Сергей повторяет. Дорис счастливо и торжествующе хохочет, поводя в воздухе руками, как дирижер над оркестром.

— Повтори еще! Еще! Какая дьявольская симфония в твоих словах… Я им еще покажу… всем насмешникам… Я сделаю из тебя, азиат, северного германского человека, и мы вместе войдем в Валгаллу.

Сергей:

— А по дороге остановимся в Кремле!

Оба дружно хохочут.

Задняя комната аптекаря. За столом сидят суровые и хмурые Иштван, Степан и Лёвушка. Перед ними навытяжку стоят Сергей, Альдона и Ганс.

Степан грозно:

— Ты знал об этом коллективном заявлении Альдоны и Ганса? Отвечай, Сергей!

— Знал.

— Ты его допустил, а допустив, не предупредил нас о столь гнилых настроениях твоих подчиненных. Позор! Ты в ответе за группу. Ты ее разложил! А группа ваша не из последних, и стыдиться вашей работы вам нечего. Лёвушка это вам подтвердит, он знает число и качество завербованных по всем группам.

Молчание. Степан:

— От кого вы получаете задания? Отвечайте, Альдона и Ганс!

Оба недоуменно:

— От вас через Сергея.

— А мы от кого?

— От Центра.

Степан хлопает ладонью об стол так, что звякают пустые стаканы.

— Какие это были задания?

— Обыкновенные, — нетвердо отвечает Альдона.

— Как это «обыкновенные»?

— Ну, как? Я не понимаю… Такие, как всегда…

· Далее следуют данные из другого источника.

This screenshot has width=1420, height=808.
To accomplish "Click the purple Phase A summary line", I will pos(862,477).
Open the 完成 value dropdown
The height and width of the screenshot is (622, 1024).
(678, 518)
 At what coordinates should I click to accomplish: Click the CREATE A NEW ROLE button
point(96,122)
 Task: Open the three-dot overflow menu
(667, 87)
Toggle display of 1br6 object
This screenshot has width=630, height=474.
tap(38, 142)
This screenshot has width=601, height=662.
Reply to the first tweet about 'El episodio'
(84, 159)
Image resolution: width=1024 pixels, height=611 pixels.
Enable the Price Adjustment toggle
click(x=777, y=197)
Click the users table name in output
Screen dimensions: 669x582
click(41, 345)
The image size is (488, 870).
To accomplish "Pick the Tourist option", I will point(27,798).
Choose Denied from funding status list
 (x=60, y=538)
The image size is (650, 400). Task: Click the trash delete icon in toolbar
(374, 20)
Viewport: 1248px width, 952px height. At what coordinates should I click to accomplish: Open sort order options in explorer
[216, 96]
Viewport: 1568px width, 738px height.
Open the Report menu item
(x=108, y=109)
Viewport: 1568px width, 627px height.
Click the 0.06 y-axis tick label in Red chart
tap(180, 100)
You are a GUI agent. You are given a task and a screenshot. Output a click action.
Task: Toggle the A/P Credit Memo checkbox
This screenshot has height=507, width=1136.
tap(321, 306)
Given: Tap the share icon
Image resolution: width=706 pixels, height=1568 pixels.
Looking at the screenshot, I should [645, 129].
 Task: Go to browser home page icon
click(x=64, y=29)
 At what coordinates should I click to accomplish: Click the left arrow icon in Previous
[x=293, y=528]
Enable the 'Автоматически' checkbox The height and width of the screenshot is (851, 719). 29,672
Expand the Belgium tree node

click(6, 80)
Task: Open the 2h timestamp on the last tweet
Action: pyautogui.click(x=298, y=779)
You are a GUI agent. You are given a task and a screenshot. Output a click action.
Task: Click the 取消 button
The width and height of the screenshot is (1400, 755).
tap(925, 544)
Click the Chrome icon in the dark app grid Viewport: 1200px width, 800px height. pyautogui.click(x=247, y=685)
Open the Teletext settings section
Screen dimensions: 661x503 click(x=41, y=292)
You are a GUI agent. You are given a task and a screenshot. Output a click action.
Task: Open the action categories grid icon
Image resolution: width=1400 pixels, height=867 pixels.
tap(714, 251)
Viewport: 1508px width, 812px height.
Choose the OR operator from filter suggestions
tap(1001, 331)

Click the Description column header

— Был боевой приказ напасть на гитлеровского фельдкурьера?

— Был.

— Кто был ранен в этом бою?

— Я.

— Так какого же черта тебе еще надо, Альдона?

В ответ Альдона молча и смущенно разводит руками.

— Чем фашистская пуля под Берлином хуже вражеской пули в другом месте? А? Отвечай, Альдона!

— Она… Конечно… Но…

— Тебе нужно военную форму и знамя в руке? Газетную шумиху? А? Парадокс: доросла до двадцати четырех лет и не понимаешь, что настоящие герои не обязательно одеты в военную форму и не всегда держат знамя! А главное — не нуждаются в рекламе! Тебе показухи захотелось, а? Ты не понимаешь, что если в условиях мирного существования добровольно идешь на риск смерти, то ты уже героиня? Не где-то под Шанхаем, а здесь, под Берлином! Не понимаешь, что ты уже давно фронтовой боец! Что фронт может проходить через кабинет итальянского полковника! А, Ганс? Позор!

Иштван:

— Вы хотите дезертировать с поста ради романтики? Плохо, Альдона, плохо, Ганс: плохо потому, что очень глупо. Не ожидал!